Model Serving with KFServing, Transformers and Tensorflow - MNIST Classification

Model Serving with KFServing, Transformers and Tensorflow - MNIST Classification


INPUT –> TRANSFORMER –> ENRICHED INPUT –> MODEL –> PREDICTION

This notebook requires KFServing

NOTE: It is assumed that a model called mnist is already available in Hopsworks.
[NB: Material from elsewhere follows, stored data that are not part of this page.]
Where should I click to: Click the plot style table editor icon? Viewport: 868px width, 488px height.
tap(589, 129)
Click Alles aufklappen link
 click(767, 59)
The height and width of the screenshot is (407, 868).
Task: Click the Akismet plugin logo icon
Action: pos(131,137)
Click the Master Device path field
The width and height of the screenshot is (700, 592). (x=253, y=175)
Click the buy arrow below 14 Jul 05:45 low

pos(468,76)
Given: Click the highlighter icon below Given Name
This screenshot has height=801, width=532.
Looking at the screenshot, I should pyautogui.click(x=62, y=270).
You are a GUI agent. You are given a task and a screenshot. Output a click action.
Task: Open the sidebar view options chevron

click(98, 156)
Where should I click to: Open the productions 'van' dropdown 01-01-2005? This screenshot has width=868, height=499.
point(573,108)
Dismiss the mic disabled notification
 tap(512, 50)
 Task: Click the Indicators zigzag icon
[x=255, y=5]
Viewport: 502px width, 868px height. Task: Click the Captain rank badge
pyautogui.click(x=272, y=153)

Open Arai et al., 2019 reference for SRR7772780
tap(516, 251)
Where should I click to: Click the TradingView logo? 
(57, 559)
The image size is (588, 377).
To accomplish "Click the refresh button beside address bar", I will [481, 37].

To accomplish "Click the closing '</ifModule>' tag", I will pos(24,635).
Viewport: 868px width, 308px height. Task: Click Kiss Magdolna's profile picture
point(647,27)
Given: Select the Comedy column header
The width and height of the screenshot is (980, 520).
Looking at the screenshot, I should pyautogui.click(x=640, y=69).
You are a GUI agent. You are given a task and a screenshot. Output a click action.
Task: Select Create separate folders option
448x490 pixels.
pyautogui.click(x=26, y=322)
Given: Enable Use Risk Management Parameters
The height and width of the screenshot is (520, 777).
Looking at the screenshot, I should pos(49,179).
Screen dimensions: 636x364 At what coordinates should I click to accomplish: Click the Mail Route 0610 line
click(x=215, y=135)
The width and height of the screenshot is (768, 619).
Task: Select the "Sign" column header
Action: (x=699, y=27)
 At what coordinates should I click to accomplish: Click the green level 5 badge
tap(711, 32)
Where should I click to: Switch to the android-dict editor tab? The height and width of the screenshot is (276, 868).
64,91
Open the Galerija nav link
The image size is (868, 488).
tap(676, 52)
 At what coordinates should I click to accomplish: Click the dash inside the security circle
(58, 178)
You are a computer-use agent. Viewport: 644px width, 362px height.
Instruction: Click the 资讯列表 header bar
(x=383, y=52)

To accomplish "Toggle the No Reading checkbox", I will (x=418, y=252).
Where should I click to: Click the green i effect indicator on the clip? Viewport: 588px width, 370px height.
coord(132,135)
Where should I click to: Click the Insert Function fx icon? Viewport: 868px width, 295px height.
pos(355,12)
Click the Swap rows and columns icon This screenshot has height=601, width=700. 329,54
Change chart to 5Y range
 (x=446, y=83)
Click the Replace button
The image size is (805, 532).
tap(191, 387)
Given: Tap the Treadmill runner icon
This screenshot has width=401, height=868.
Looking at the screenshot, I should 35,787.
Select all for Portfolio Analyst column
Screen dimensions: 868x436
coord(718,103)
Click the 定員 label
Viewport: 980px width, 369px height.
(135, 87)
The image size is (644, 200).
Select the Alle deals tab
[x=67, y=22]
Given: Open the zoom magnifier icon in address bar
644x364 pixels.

An example of training a model for the MNIST handwritten digit classification problem is available in Jupyter/experiment/Tensorflow/mnist.ipynb

Model Serving on Hopsworks

hops.png

The hops python library

hops is a helper library for Hops that facilitates development by hiding the complexity of running applications and iteracting with services.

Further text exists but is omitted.